Thursday, May 15, 2014

Worth Reading – May 15, 2014

Slate has been writing a string of articles writing about the United States as if it were a foreign country/culture. The results are pretty humorous.

From Hillary Clark of TVO, she argues that electoral boundary redistribution is a big sleeper issue in this election. The imbalance between riding is outrageous resulting in three voters in Oak Ridges-Markham being worth one vote in York West. 
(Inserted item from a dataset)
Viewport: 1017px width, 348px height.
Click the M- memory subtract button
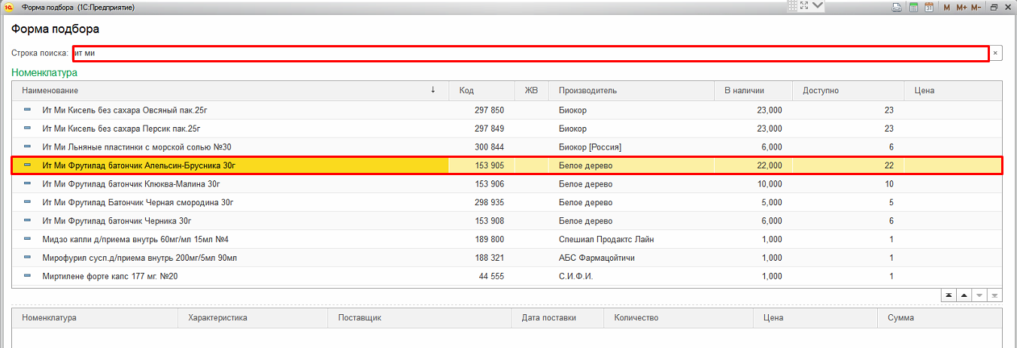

Andrew Coyne in the National Post advocates for mandatory voting

David Soknacki is a lesser-known candidate for mayor of Toronto. He advances himself as a policy wonk and an “ideas candidate”. The National Post writes on one of his ideas, to turn a failing golf course into a large public park

Justin Ling at Loonie Politics writes that the upcoming federal by-elections could be the perfect time for the Greens to pick up a third seat in the House of Commons. 

Kayle Hatt writes some analysis on Tim Hudak’s (PCPO – Niagara West-Glanbrook) plan to cut 100,000 public service jobs in Ontario. 

Martin Regg Cohn writes in the Star that the Ontario NDP have been enablers for the Conservatives to move farther to the right. There has been a lot of talk about the NDP’s move to the right (or if it has) recently.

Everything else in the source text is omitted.